→ Explore the material
1) In the post about the Mexico City street markets, copy out word for word the passage starting with "The fishmonger cleaned" and going on through "and olive oil.".
2) According to the post about the Mexico City street markets, on what day and on which street is the largest market held?
3) Decide whether each statement agrees with the post about the Mexico City street markets, answering yes or no and quoting the words that settle it: (a) The Tuesday market is in Barrio de San Lucas. (b) Both fish stands at the Tuesday market draw crowds. (c) The recipes from the mother start by marinating the fish in lemon juice.

→ Document segment
Monday, September 15, 2008

Pescado Zarandeado

In los tianguis de los martes there's a fishmonger Antonio and I love. It's un mercado sobre ruedas, an informal "market on wheels" where vendors drive into certain streets on designated days and set up stands--kind of like a farmer's market except that the stands are not necessarily organic and it's the most economic place to shop. These little markets are all over Mexico City, moving from neighborhood to neighborhood depending on the day of the week. On Tuesdays, there's a market in Barrio de San Lucas, about five or six blocks from our house (this one is Lucy's favorite and she says has the best prices because the people who shop there tend to be domestic employees, as opposed to the markets on Saturday and Sunday when the senoras shop). There's a different collection of vendors at a larger market on Sunday across Miguel Angel de Quevedo, about five blocks in another direction from our house, and the largest market of all is on Saturdays on the street America. Every market has stands of household items (pots, pans, sponges, things to scrub with), accessories for hair, clothes, maybe some pirated cds, and then stands of fruits, vegetables, chicken, beef, pork, cheese, breads...

On Tuesdays, there are two fish stands. At one, I've never seen anyone buy fish. The other is always so croweded that there is usually a long wait to be helped. It's a mother-son couple, and they sell salmon, red snapper (huachinango), filets, whole fish, whole octupus, shrimp... What they don't have you can order and ask them to bring with them to their market on Saturday. Until this weekend, Antonio and I had only bought fish from them on Tuesdays--filets of salmon or tuna, something easy to prepare on a weeknight. But this Saturday we ended up at the market and decided to be more adventurous. We bought whole filets of huachinango, which looked just like this:

The fishmonger cleaned them, took off the scales (they went flying and a couple ended up on Lola's ears like little sequins), cut off the fins, took out the entrails... The mother gave us several recipes to try, all of which begin by marinating the fish in garlic, salt, pepper, and olive oil.

→ Data
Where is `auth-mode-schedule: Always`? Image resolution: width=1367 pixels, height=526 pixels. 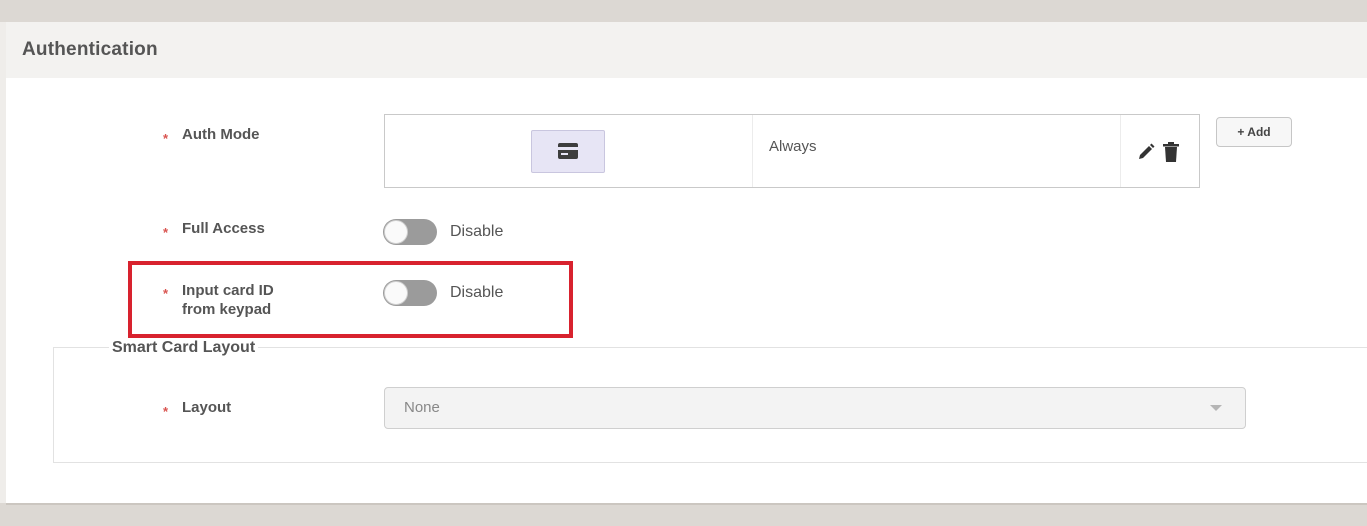
auth-mode-schedule: Always is located at coordinates (793, 146).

→ Answer set
1)
The fishmonger cleaned them, took off the scales (they went flying and a couple ended up on Lola's ears like little sequins), cut off the fins, took out the entrails... The mother gave us several recipes to try, all of which begin by marinating the fish in garlic, salt, pepper, and olive oil.

2) On Saturdays, on the street America.

3)
(a) Yes: "On Tuesdays, there's a market in Barrio de San Lucas"
(b) No: "At one, I've never seen anyone buy fish."
(c) No: "all of which begin by marinating the fish in garlic, salt, pepper, and olive oil"